The Savoy Hotel had the first suites of rooms in England and the first electric ascending rooms. The dance floor rises as well. It’s a great place to have tea, but a riverside suite will cost you several hundred pounds a night. Auguste Escoffier was chef here and he invented peach melba in honour of Dame Nelly Melba, the Australian soprano who stayed regularly. I used to see Richard Harris there a lot, particularly in the Coal Hole, where he always appeared to be talking, not to friends, but to people he’d just met. He had a permanent suite in the hotel. Nice, if you don’t like washing up or housework.
Further east along the Strand is Aldwych with one of my favourite parish churches in London, St Mary-le-Strand. Pop your nose in. The interior is like a jewel box, a riot of Italianate baroque.

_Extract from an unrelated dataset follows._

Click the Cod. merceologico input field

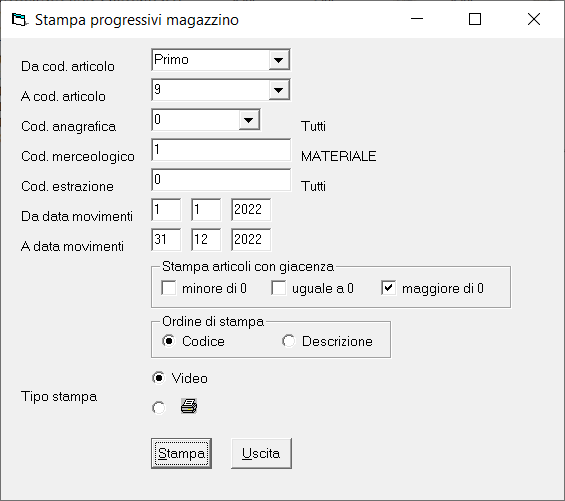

One palace that does remain is Somerset House on the Strand. Somerset House was rebuilt in the eighteenth century as offices for civil servants in impressive Portland stone. This elegant baroque courtyard looks more like a palace than nearly anything else in London. The original renaissance palace that stood there was built for Edward Seymour who was made executor of Henry VIII’s will. The new King, Edward VI, was only nine, so a council of regency was formed to help the little guy out. Edward Seymour was his uncle (the new king was Jane Seymour’s son, the only male heir to Henry). Now in a powerful position, he had himself made the Duke of Somerset and set about building himself a great palace befitting his new status. However, he did not enjoy his dukedom or his palace, because he got his head chopped off a few years later. But the name stuck and this is Somerset House, home to three fantastic art collections, the best of which is the Courtauld.

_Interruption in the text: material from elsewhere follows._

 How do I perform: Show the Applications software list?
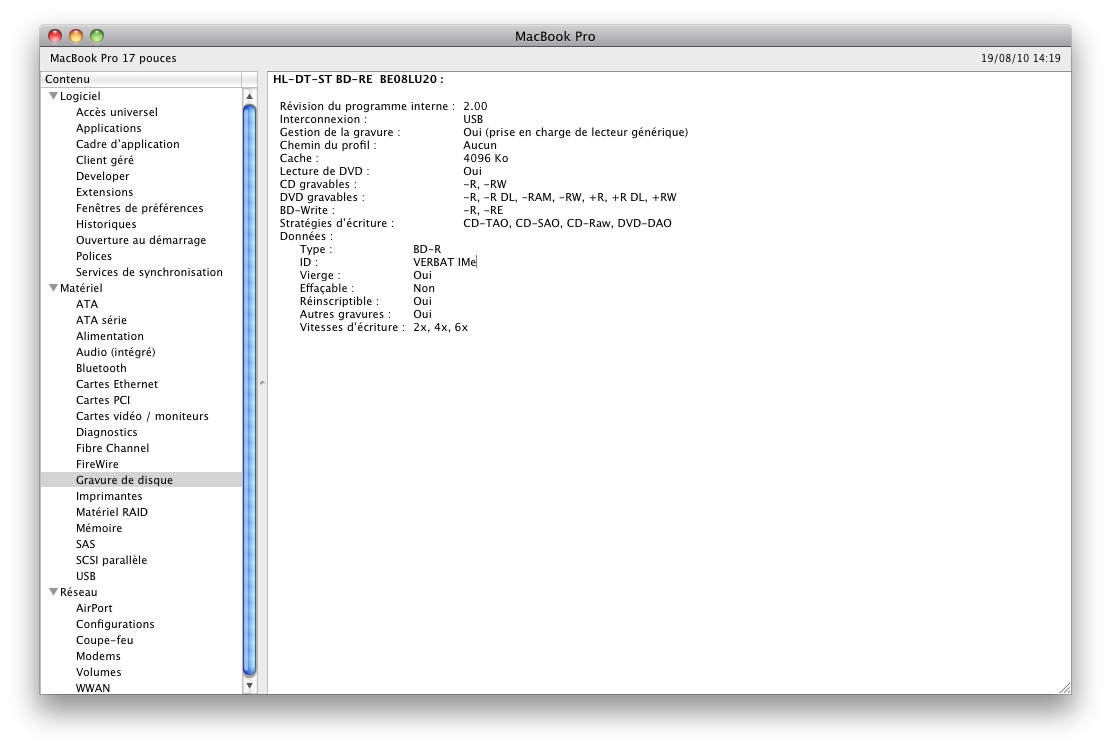point(108,128)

It was George III who ordered these buildings constructed. Look for the statue of him here. It’s hilarious. It looks nothing like him, the sculptor was so eager to flatter that George’s wife Queen Charlotte had no idea who it was. There are now fifty-five fountains here, which dance on the hour and half-hour and are lit up at night. There are tables and chairs strewn around which don’t belong to any café and a few clever people have realised you can take a picnic and a bottle of wine and just sit. If you have children on a warm day they will just run in and out of the fountains for hours, quite safely as there is no traffic and it’s very difficult for them to escape out of sight. If it is winter there may be an ice-skating rink.
Walk through the magnificent courtyard towards the river and out on to the balcony. There are tables set out in an outdoor café that no one seems to find where you will get a fantastic view over the river. This huge balcony leads on to Waterloo Bridge. You could walk over and see if there’s anything on at the National Theatre (where there’s often free music in the foyer), the National Film Theatre (literally under the bridge and with a great happening bar), the IMAX cinema (on top of the bridge) or the Royal Festival Hall. Music, drama and film, then, for an evening’s entertainment after your walk.